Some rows

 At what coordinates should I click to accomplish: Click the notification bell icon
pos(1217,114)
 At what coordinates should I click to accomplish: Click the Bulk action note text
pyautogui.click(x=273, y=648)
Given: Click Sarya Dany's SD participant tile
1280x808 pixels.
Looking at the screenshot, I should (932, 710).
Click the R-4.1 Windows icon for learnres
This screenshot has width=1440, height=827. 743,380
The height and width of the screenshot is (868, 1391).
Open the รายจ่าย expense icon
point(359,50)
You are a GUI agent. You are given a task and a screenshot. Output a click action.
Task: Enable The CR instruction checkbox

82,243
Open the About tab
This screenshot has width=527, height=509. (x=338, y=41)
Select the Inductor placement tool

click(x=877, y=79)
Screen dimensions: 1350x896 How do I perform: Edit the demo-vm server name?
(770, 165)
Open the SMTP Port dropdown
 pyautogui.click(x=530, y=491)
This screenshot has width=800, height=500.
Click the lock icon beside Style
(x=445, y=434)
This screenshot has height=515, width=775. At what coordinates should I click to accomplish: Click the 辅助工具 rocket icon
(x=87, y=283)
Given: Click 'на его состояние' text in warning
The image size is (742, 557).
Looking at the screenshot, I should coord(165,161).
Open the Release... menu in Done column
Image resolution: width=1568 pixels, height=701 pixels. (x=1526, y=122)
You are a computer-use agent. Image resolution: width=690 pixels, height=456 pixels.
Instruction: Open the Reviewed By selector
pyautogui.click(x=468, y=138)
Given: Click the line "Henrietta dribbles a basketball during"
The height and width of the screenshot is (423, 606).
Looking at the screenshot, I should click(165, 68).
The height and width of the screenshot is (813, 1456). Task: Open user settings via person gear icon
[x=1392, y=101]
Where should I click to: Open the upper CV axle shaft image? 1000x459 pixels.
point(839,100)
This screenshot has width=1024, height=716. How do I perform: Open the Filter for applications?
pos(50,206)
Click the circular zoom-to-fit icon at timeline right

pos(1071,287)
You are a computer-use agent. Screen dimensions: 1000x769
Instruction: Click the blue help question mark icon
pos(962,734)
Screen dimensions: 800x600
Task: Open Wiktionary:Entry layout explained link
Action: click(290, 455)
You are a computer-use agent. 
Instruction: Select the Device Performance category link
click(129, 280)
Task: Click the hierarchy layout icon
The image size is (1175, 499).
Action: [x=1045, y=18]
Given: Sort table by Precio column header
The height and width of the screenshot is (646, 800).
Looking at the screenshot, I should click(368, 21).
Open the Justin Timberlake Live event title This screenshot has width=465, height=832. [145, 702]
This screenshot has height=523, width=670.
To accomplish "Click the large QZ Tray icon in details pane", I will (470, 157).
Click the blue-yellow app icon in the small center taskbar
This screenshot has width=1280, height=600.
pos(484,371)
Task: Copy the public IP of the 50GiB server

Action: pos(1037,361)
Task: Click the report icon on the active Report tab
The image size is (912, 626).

■ SET EXERCISE:
Reproduce the rows word for word, from the start of the rows through the line that contains "pyautogui.click(x=273, y=648)", including both ends.

■ ANSWER TO THIS PROBLEM:
 At what coordinates should I click to accomplish: Click the notification bell icon
pos(1217,114)
 At what coordinates should I click to accomplish: Click the Bulk action note text
pyautogui.click(x=273, y=648)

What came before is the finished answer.